Working Smarter, Not Harder
The large numbers of random integrations raise more problems than solutions. via LangChain docs
LangChain does also have many utility functions such as text splitters and integrated vector stores, both of which are integral to the “chat with a PDF/your code” demos (which in my opinion are just a gimmick). The real issue with all these integrations is that it creates an inherent lock-in to only use LangChain-based code, and if you look at the code for the integrations they are not very robust. LangChain is building a moat, which is good for LangChain’s investors trying to get a return on their $30 million, but very very bad for developers who use it.
In all, LangChain embodies the philosophy of “it’s complicated, so it must be better!” that plagues late-stage codebases, except that LangChain isn’t even a year old. The effort needed to hack LangChain to do what I want it to do would cause insane amounts of technical debt. And unlike AI startups nowadays, technical debt for my own projects with LangChain can’t be paid with venture capital. API wrappers should at minimum reduce code complexity and cognitive load when operating with complex ecosystems because it takes enough mental brainpower to work with AI itself. LangChain is one of the few pieces of software that increases overhead in most of its popular use cases.
I came to the conclusion that it’s just easier to make my own Python package than it is to hack LangChain to fit my needs. Therefore, I developed and open-sourced simpleaichat: a Python package for easily interfacing with chat apps, emphasizing minimal code complexity and decoupling advanced features like vector stores from the conversation logic to avoid LangChain’s lock-in, and many other features which would take its own blog post to elaborate upon.
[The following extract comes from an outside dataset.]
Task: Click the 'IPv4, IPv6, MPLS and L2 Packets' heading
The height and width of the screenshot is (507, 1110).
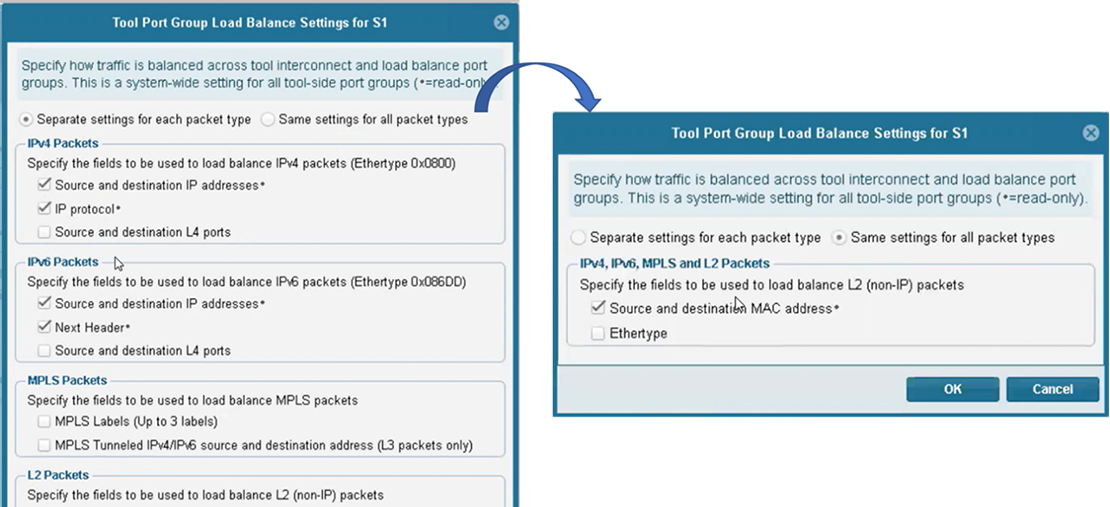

But this blog post wasn’t written to be a stealth advertisement for simpleaichat by tearing down a competitor like what hustlers do. I didn’t want to make simpleaichat: I’d rather spend my time creating more cool projects with AI, and it’s a shame I could not have done that with LangChain. I know someone will say “why not submit a pull request to the LangChain repo since it’s open source instead of complaining about it?” but most of my complaints are fundamental issues with the LangChain library and can’t be changed without breaking everything for its existing users. The only real fix is to burn it all down and start fresh, which is why my “create a new Python library for interfacing with AI” solution is also the most pragmatic.
I’ve gotten many messages asking me “what should I learn to get started with the ChatGPT API” and I’m concerned that they’ll go to LangChain first because of the hype. If machine learning engineers who do have backgrounds in the technology stack have difficulty using LangChain due to its needless complexity, any beginner is going to drown.
No one wants to be that asshole who criticizes free and open source software operating in good faith like LangChain, but I’ll take the burden. To be clear, I have nothing against Harrison Chase or the other maintainers of LangChain (who encourage feedback!). However, LangChain’s popularity has warped the AI startup ecosystem around LangChain itself and the hope of OMG AGI I MADE SKYNET, which is why I am compelled to be honest with my misgivings about it.
Wars about software complexity and popularity despite its complexity are an eternal recurrence. In the 2010’s, it was with React; in 2023, it’s with ReAct.
Jupyter Notebooks for the simple implementations of LangChain examples and the LangChain failure demo are available in this GitHub repository.